Berapa Harus Kubayarkan Mahar Untuknya?
Berapa Harus Kubayarkan Mahar Untuknya?

Siapa yang tidak ingin hidup dalam sakinah, mawaddah, dan rahmah? Tentu semua orang menginginkan hal itu. Namun, terkadang apa yang diharapkan tidak selalu didapatkan. Kadang, perpisahan justru menjadi solusi atas kebersamaan yang tidak menghadirkan sakinah. Maka, penting untuk diingat bahwa untuk meraih sakinah, mawaddah, dan rahmah, ada jalan yang harus ditempuh. Salah satunya berkaitan dengan mahar. Bagaimana mungkin seseorang berharap rumah tangganya akan sakinah jika mahar yang diberikan kepada istrinya berasal dari sesuatu yang haram? Sulit untuk mencapai sakinah dalam kondisi seperti itu.

**DATA TERCATAT:**
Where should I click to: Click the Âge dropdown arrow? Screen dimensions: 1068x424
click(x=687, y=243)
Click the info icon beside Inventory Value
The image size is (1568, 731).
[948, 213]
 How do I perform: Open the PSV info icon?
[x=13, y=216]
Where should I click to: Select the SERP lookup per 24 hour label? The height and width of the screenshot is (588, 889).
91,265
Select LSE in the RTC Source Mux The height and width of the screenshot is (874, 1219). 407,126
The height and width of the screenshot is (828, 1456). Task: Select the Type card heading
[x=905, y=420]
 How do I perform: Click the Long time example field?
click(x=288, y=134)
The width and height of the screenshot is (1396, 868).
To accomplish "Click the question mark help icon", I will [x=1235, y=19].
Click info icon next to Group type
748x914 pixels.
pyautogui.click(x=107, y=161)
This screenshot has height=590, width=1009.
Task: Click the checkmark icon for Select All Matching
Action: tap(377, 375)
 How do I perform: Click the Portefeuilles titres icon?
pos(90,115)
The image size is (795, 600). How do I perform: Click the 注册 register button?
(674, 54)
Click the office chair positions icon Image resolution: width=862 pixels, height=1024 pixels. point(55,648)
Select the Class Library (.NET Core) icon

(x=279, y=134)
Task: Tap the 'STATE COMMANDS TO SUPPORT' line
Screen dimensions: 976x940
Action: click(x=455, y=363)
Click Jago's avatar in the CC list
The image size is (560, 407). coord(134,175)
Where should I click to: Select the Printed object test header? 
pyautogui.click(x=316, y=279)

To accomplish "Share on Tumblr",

**TUGAS:**
**a)** Tentukan apakah setiap pernyataan berikut sesuai dengan teks tentang mahar. Jawab ya atau tidak, lalu kutip kata-kata penentunya dari teks.
(i) Semua orang menginginkan hidup dalam sakinah, mawaddah, dan rahmah.
(ii) Perpisahan tidak pernah menjadi solusi dalam kebersamaan.
(iii) Mahar termasuk salah satu hal yang berkaitan dengan jalan meraih sakinah, mawaddah, dan rahmah.
**b)** Jawab pertanyaan berikut berdasarkan teks tentang mahar.
(i) Tiga hal apa yang disebut ingin dijalani dalam hidup?
(ii) Apa yang kadang menjadi solusi atas kebersamaan yang tidak menghadirkan sakinah?
(iii) Mahar yang berasal dari sesuatu seperti apa yang membuat sakinah sulit dicapai?
**c)** Tuliskan ulang tanpa perubahan bagian teks tentang mahar, mulai dari "Siapa yang tidak" sampai dengan "kondisi seperti itu.", termasuk kedua batas tersebut.
Materi di atas tidak berhubungan dengan teks tentang mahar.

**KUNCI JAWABAN:**
**a)**
(i) Ya: "Tentu semua orang menginginkan hal itu."
(ii) Tidak: "Kadang, perpisahan justru menjadi solusi atas kebersamaan yang tidak menghadirkan sakinah."
(iii) Ya: "Salah satunya berkaitan dengan mahar."

**b)**
(i) Sakinah, mawaddah, dan rahmah.
(ii) Perpisahan.
(iii) Dari sesuatu yang haram.

**c)**
Siapa yang tidak ingin hidup dalam sakinah, mawaddah, dan rahmah? Tentu semua orang menginginkan hal itu. Namun, terkadang apa yang diharapkan tidak selalu didapatkan. Kadang, perpisahan justru menjadi solusi atas kebersamaan yang tidak menghadirkan sakinah. Maka, penting untuk diingat bahwa untuk meraih sakinah, mawaddah, dan rahmah, ada jalan yang harus ditempuh. Salah satunya berkaitan dengan mahar. Bagaimana mungkin seseorang berharap rumah tangganya akan sakinah jika mahar yang diberikan kepada istrinya berasal dari sesuatu yang haram? Sulit untuk mencapai sakinah dalam kondisi seperti itu.